=== TASK STATEMENT ===
Each record is to be given again precisely as written.

=== EXERCISE DATA ===

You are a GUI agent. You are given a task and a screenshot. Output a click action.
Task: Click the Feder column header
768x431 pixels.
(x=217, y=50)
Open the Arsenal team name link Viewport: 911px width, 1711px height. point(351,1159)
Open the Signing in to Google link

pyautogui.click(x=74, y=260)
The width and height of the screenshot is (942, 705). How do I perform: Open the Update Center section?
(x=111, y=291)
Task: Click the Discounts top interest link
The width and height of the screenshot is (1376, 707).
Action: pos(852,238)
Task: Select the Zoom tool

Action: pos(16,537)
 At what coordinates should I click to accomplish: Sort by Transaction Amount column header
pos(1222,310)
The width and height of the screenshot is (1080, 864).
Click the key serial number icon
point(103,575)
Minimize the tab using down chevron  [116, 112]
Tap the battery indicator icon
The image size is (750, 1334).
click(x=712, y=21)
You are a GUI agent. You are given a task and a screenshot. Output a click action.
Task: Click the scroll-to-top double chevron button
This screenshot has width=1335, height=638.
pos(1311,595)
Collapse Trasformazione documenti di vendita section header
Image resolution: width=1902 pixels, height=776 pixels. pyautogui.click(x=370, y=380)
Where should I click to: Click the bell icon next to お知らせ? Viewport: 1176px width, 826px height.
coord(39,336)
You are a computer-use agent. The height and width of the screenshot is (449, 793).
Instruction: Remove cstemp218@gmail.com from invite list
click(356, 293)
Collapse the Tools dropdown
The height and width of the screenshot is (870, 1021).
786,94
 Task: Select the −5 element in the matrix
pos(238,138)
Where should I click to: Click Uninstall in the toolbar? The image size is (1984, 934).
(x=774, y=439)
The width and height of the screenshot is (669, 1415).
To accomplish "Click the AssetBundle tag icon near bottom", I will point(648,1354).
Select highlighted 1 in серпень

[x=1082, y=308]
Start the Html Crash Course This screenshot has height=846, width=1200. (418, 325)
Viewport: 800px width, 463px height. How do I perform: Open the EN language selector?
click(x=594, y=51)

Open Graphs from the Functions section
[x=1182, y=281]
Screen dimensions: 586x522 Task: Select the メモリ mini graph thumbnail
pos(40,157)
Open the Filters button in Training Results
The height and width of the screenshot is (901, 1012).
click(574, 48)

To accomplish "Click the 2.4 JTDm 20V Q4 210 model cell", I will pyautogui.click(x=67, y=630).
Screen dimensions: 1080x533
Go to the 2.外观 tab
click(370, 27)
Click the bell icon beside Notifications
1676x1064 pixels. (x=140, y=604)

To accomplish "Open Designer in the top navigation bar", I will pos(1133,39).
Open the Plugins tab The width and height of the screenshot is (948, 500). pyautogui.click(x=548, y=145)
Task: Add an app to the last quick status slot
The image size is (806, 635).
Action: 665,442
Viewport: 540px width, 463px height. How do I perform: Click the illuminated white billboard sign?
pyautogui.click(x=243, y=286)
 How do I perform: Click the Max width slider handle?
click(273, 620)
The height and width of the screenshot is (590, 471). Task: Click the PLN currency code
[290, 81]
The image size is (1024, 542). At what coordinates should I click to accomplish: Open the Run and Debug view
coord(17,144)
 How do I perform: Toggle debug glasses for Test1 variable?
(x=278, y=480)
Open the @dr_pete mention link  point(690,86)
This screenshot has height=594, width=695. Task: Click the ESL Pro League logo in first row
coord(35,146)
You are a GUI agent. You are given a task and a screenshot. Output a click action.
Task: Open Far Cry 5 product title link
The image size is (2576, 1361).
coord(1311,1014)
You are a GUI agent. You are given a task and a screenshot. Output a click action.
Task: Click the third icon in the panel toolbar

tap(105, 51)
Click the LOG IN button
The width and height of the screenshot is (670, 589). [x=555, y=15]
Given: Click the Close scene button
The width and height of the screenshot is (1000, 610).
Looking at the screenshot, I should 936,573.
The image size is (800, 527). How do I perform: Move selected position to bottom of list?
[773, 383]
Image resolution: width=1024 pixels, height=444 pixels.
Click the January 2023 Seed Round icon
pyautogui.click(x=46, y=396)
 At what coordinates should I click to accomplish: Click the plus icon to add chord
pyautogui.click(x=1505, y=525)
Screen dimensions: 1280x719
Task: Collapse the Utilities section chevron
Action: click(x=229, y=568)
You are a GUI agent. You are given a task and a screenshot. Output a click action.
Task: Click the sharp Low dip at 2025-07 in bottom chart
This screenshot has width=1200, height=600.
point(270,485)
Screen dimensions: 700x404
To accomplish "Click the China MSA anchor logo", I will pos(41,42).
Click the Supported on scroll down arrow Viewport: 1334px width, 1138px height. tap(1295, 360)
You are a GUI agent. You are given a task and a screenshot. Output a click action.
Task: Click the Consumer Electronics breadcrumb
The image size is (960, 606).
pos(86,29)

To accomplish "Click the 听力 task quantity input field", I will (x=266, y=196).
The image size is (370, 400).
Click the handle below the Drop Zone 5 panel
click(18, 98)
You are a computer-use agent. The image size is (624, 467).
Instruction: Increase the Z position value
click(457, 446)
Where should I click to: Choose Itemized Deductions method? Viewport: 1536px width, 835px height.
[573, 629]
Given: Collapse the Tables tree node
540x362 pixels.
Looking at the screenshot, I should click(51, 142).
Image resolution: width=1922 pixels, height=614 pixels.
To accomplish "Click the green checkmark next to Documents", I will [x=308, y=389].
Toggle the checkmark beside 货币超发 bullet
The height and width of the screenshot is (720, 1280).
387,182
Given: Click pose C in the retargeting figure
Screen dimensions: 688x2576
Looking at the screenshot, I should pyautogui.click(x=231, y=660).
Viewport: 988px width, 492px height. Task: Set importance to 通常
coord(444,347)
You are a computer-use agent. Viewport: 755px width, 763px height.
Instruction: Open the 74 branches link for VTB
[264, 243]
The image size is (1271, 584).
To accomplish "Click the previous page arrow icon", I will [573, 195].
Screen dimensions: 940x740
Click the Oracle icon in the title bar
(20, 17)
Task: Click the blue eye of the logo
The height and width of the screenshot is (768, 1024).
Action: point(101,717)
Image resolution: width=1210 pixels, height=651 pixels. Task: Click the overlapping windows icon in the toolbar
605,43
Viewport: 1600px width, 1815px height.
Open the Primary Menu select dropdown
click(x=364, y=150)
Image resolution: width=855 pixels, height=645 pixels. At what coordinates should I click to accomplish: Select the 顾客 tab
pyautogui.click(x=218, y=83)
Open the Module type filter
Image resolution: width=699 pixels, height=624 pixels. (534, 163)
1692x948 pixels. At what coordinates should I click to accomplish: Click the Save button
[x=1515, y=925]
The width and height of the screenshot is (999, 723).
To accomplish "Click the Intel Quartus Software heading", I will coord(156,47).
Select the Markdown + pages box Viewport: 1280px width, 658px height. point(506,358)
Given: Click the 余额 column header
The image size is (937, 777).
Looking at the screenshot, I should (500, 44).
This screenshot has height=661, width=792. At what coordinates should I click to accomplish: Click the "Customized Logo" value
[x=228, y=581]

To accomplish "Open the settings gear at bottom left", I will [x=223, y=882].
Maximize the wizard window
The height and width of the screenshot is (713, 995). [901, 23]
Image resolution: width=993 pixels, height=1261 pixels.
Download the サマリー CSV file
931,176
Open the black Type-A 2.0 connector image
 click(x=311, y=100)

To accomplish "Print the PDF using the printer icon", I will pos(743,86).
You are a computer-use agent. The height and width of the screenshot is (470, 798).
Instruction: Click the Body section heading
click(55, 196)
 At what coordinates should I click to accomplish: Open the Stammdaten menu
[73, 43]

=== ANSWER BOX ===
You are a GUI agent. You are given a task and a screenshot. Output a click action.
Task: Click the Feder column header
768x431 pixels.
(x=217, y=50)
Open the Arsenal team name link Viewport: 911px width, 1711px height. point(351,1159)
Open the Signing in to Google link

pyautogui.click(x=74, y=260)
The width and height of the screenshot is (942, 705). How do I perform: Open the Update Center section?
(x=111, y=291)
Task: Click the Discounts top interest link
The width and height of the screenshot is (1376, 707).
Action: pos(852,238)
Task: Select the Zoom tool

Action: pos(16,537)
 At what coordinates should I click to accomplish: Sort by Transaction Amount column header
pos(1222,310)
The width and height of the screenshot is (1080, 864).
Click the key serial number icon
point(103,575)
Minimize the tab using down chevron  [116, 112]
Tap the battery indicator icon
The image size is (750, 1334).
click(x=712, y=21)
You are a GUI agent. You are given a task and a screenshot. Output a click action.
Task: Click the scroll-to-top double chevron button
This screenshot has width=1335, height=638.
pos(1311,595)
Collapse Trasformazione documenti di vendita section header
Image resolution: width=1902 pixels, height=776 pixels. pyautogui.click(x=370, y=380)
Where should I click to: Click the bell icon next to お知らせ? Viewport: 1176px width, 826px height.
coord(39,336)
You are a computer-use agent. The height and width of the screenshot is (449, 793).
Instruction: Remove cstemp218@gmail.com from invite list
click(356, 293)
Collapse the Tools dropdown
The height and width of the screenshot is (870, 1021).
786,94
 Task: Select the −5 element in the matrix
pos(238,138)
Where should I click to: Click Uninstall in the toolbar? The image size is (1984, 934).
(x=774, y=439)
The width and height of the screenshot is (669, 1415).
To accomplish "Click the AssetBundle tag icon near bottom", I will point(648,1354).
Select highlighted 1 in серпень

[x=1082, y=308]
Start the Html Crash Course This screenshot has height=846, width=1200. (418, 325)
Viewport: 800px width, 463px height. How do I perform: Open the EN language selector?
click(x=594, y=51)

Open Graphs from the Functions section
[x=1182, y=281]
Screen dimensions: 586x522 Task: Select the メモリ mini graph thumbnail
pos(40,157)
Open the Filters button in Training Results
The height and width of the screenshot is (901, 1012).
click(574, 48)

To accomplish "Click the 2.4 JTDm 20V Q4 210 model cell", I will pyautogui.click(x=67, y=630).
Screen dimensions: 1080x533
Go to the 2.外观 tab
click(370, 27)
Click the bell icon beside Notifications
1676x1064 pixels. (x=140, y=604)

To accomplish "Open Designer in the top navigation bar", I will pos(1133,39).
Open the Plugins tab The width and height of the screenshot is (948, 500). pyautogui.click(x=548, y=145)
Task: Add an app to the last quick status slot
The image size is (806, 635).
Action: 665,442
Viewport: 540px width, 463px height. How do I perform: Click the illuminated white billboard sign?
pyautogui.click(x=243, y=286)
 How do I perform: Click the Max width slider handle?
click(273, 620)
The height and width of the screenshot is (590, 471). Task: Click the PLN currency code
[290, 81]
The image size is (1024, 542). At what coordinates should I click to accomplish: Open the Run and Debug view
coord(17,144)
 How do I perform: Toggle debug glasses for Test1 variable?
(x=278, y=480)
Open the @dr_pete mention link  point(690,86)
This screenshot has height=594, width=695. Task: Click the ESL Pro League logo in first row
coord(35,146)
You are a GUI agent. You are given a task and a screenshot. Output a click action.
Task: Open Far Cry 5 product title link
The image size is (2576, 1361).
coord(1311,1014)
You are a GUI agent. You are given a task and a screenshot. Output a click action.
Task: Click the third icon in the panel toolbar

tap(105, 51)
Click the LOG IN button
The width and height of the screenshot is (670, 589). [x=555, y=15]
Given: Click the Close scene button
The width and height of the screenshot is (1000, 610).
Looking at the screenshot, I should 936,573.
The image size is (800, 527). How do I perform: Move selected position to bottom of list?
[773, 383]
Image resolution: width=1024 pixels, height=444 pixels.
Click the January 2023 Seed Round icon
pyautogui.click(x=46, y=396)
 At what coordinates should I click to accomplish: Click the plus icon to add chord
pyautogui.click(x=1505, y=525)
Screen dimensions: 1280x719
Task: Collapse the Utilities section chevron
Action: click(x=229, y=568)
You are a GUI agent. You are given a task and a screenshot. Output a click action.
Task: Click the sharp Low dip at 2025-07 in bottom chart
This screenshot has width=1200, height=600.
point(270,485)
Screen dimensions: 700x404
To accomplish "Click the China MSA anchor logo", I will pos(41,42).
Click the Supported on scroll down arrow Viewport: 1334px width, 1138px height. tap(1295, 360)
You are a GUI agent. You are given a task and a screenshot. Output a click action.
Task: Click the Consumer Electronics breadcrumb
The image size is (960, 606).
pos(86,29)

To accomplish "Click the 听力 task quantity input field", I will (x=266, y=196).
The image size is (370, 400).
Click the handle below the Drop Zone 5 panel
click(18, 98)
You are a computer-use agent. The image size is (624, 467).
Instruction: Increase the Z position value
click(457, 446)
Where should I click to: Choose Itemized Deductions method? Viewport: 1536px width, 835px height.
[573, 629]
Given: Collapse the Tables tree node
540x362 pixels.
Looking at the screenshot, I should click(51, 142).
Image resolution: width=1922 pixels, height=614 pixels.
To accomplish "Click the green checkmark next to Documents", I will [x=308, y=389].
Toggle the checkmark beside 货币超发 bullet
The height and width of the screenshot is (720, 1280).
387,182
Given: Click pose C in the retargeting figure
Screen dimensions: 688x2576
Looking at the screenshot, I should pyautogui.click(x=231, y=660).
Viewport: 988px width, 492px height. Task: Set importance to 通常
coord(444,347)
You are a computer-use agent. Viewport: 755px width, 763px height.
Instruction: Open the 74 branches link for VTB
[264, 243]
The image size is (1271, 584).
To accomplish "Click the previous page arrow icon", I will [573, 195].
Screen dimensions: 940x740
Click the Oracle icon in the title bar
(20, 17)
Task: Click the blue eye of the logo
The height and width of the screenshot is (768, 1024).
Action: point(101,717)
Image resolution: width=1210 pixels, height=651 pixels. Task: Click the overlapping windows icon in the toolbar
605,43
Viewport: 1600px width, 1815px height.
Open the Primary Menu select dropdown
click(x=364, y=150)
Image resolution: width=855 pixels, height=645 pixels. At what coordinates should I click to accomplish: Select the 顾客 tab
pyautogui.click(x=218, y=83)
Open the Module type filter
Image resolution: width=699 pixels, height=624 pixels. (534, 163)
1692x948 pixels. At what coordinates should I click to accomplish: Click the Save button
[x=1515, y=925]
The width and height of the screenshot is (999, 723).
To accomplish "Click the Intel Quartus Software heading", I will coord(156,47).
Select the Markdown + pages box Viewport: 1280px width, 658px height. point(506,358)
Given: Click the 余额 column header
The image size is (937, 777).
Looking at the screenshot, I should (500, 44).
This screenshot has height=661, width=792. At what coordinates should I click to accomplish: Click the "Customized Logo" value
[x=228, y=581]

To accomplish "Open the settings gear at bottom left", I will [x=223, y=882].
Maximize the wizard window
The height and width of the screenshot is (713, 995). [901, 23]
Image resolution: width=993 pixels, height=1261 pixels.
Download the サマリー CSV file
931,176
Open the black Type-A 2.0 connector image
 click(x=311, y=100)

To accomplish "Print the PDF using the printer icon", I will pos(743,86).
You are a computer-use agent. The height and width of the screenshot is (470, 798).
Instruction: Click the Body section heading
click(55, 196)
 At what coordinates should I click to accomplish: Open the Stammdaten menu
[73, 43]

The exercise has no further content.